Pris dans la tourmente inflationniste, les consommateurs ne sont pas sans réagir. Et leur premier réflexe est souvent de réduire leurs dépenses. À l’officine, la tendance se traduit en termes de fréquentation et elle est quantifiable. « Le nombre des entrées en pharmacie a chuté, un recul qui peut s’évaluer à plusieurs jours de fréquentation par mois ce qui équivaut à une perte de 500 à 1 000 clients sur un mois », constate Philippe Lévy, consultant spécialisé dans l’organisation et la gestion de crise à l’officine. Les comportements d’achat sont au diapason. « Les consommateurs font plus attention à leur budget et il n’est pas rare, au moment de payer, de les voir sortir un ou deux billets de leur poche, une somme prévue en amont pour ne pas être dépassée. Quand les gens abandonnent la carte bleue pour ne plus régler qu’en argent liquide c’est qu’ils veulent limiter les dépenses. »
Le prix, la quantité
Mais se restreindre ne veut pas dire s’interdire. Pour pouvoir continuer de consommer, la clientèle va rechercher les bonnes affaires. « Pourquoi ne pas proposer un rayon " anti-gaspi " où peuvent se retrouver les produits à date de péremption courte ou les fins de série à prix cassés ? », suggère Philippe Lévy. Une façon pour l’officine de jouer sur deux tableaux, celui de la proximité avec la clientèle en tenant compte de la baisse du pouvoir d’achat, celui de la lutte contre le gaspillage en valorisant des produits voués à être éliminés. « De plus, les invendus ne sont pas facilement repris ou avec des abattements conséquents alors autant en faire bénéficier la clientèle ! »
Le prix, cependant, n’a pas réponse à tout et la contrainte budgétaire peut aussi s’exprimer dans le volume des achats. « En temps de crise, le consommateur réduit le nombre des produits achetés. Sur deux ou trois soins conseillés, il n’en retiendra qu’un. » Cette propension à la baisse relève d’une autre tendance, cette fois nourrie par la crise climatique et l’appel à une diminution drastique de la production industrielle. Incitée à « déconsommer », une partie de la population se tourne vers des produits à fabriquer soi-même, des formules 2-en-1, des produits à usage multiple. « Le pharmacien doit adapter son conseil pour expliquer à ces consommateurs comment optimiser l’utilisation d’un produit, aller au bout du contenu, mieux consommer. » Orienter vers les achats qui correspondront le mieux à ses attentes, c’est aussi une façon de tenir compte des contraintes économiques qui s’imposent à la population.
Les outils de la crise
Bien d’autres solutions ont été développées, au sein des groupements, pour aider l’officine à répondre à l’évolution des comportements quand le pouvoir d’achat est en berne. Afin d’aider les membres du réseau à faire face dans ce contexte inédit de crise inflationniste, le groupement Santalis de la Cerp-Rouen a élaboré un « kit anti-inflation » composé d’affiches vitrine et de stop-rayons. L’opération, relayée sur les réseaux sociaux, vise à mettre en avant la gamme de produits essentiels du quotidien proposés à prix bloqués sous la marque distributeur du groupement. « Les MDD sont des valeurs refuge en période de crise car elles offrent un excellent rapport qualité/prix, assurent des marges confortables aux pharmaciens et permettent de développer leur conseil », souligne Delphine Scheers, conseillère merchandising au sein du groupe Cerp-Rouen. Une attention particulière pourra également être portée aux linéaires qui doivent, d’autant plus dans ces circonstances, être soignés pour favoriser l’achat d’impulsion. Les promotions à multiplier, la politique de prix à adapter sur les produits sensibles les plus demandés (les blockbusters du sérum physiologique, des pastilles pour les maux de gorge…) sont d’autres outils sur lesquels l’officine pourra compter pour rester attractive.

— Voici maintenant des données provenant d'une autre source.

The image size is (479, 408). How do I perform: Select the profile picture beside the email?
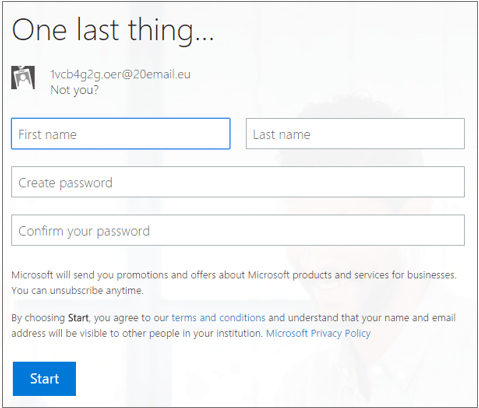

La mise en avant de la MDD est également soulignée par le groupement Pharmactiv comme un élément central dans la lutte contre la crise du pouvoir d’achat. Avec ses 400 références de produits d’hygiène et de soin, la gamme de l’enseigne offre un décrochage moyen de 30 % comparé aux autres marques. « Nous avons développé une campagne d’envergure sur la MDD avec des affiches qui communiquent sur les prix bas », précise Damien Hoehr, directeur général Pharmactiv. « L’idée est d’être immédiatement visible et de pouvoir se démarquer facilement au sein des rayons. »
Les opérations promotionnelles en partenariat avec les laboratoires ont également été intensifiées, passant d’une cinquantaine à soixante-dix dans l’année. D’une façon générale, la notion de lutte contre le gaspillage est cultivée par le groupement qui incite les pharmaciens à communiquer, à l’aide de visuels spécifiques, sur les produits à date de péremption courte et leurs petits prix.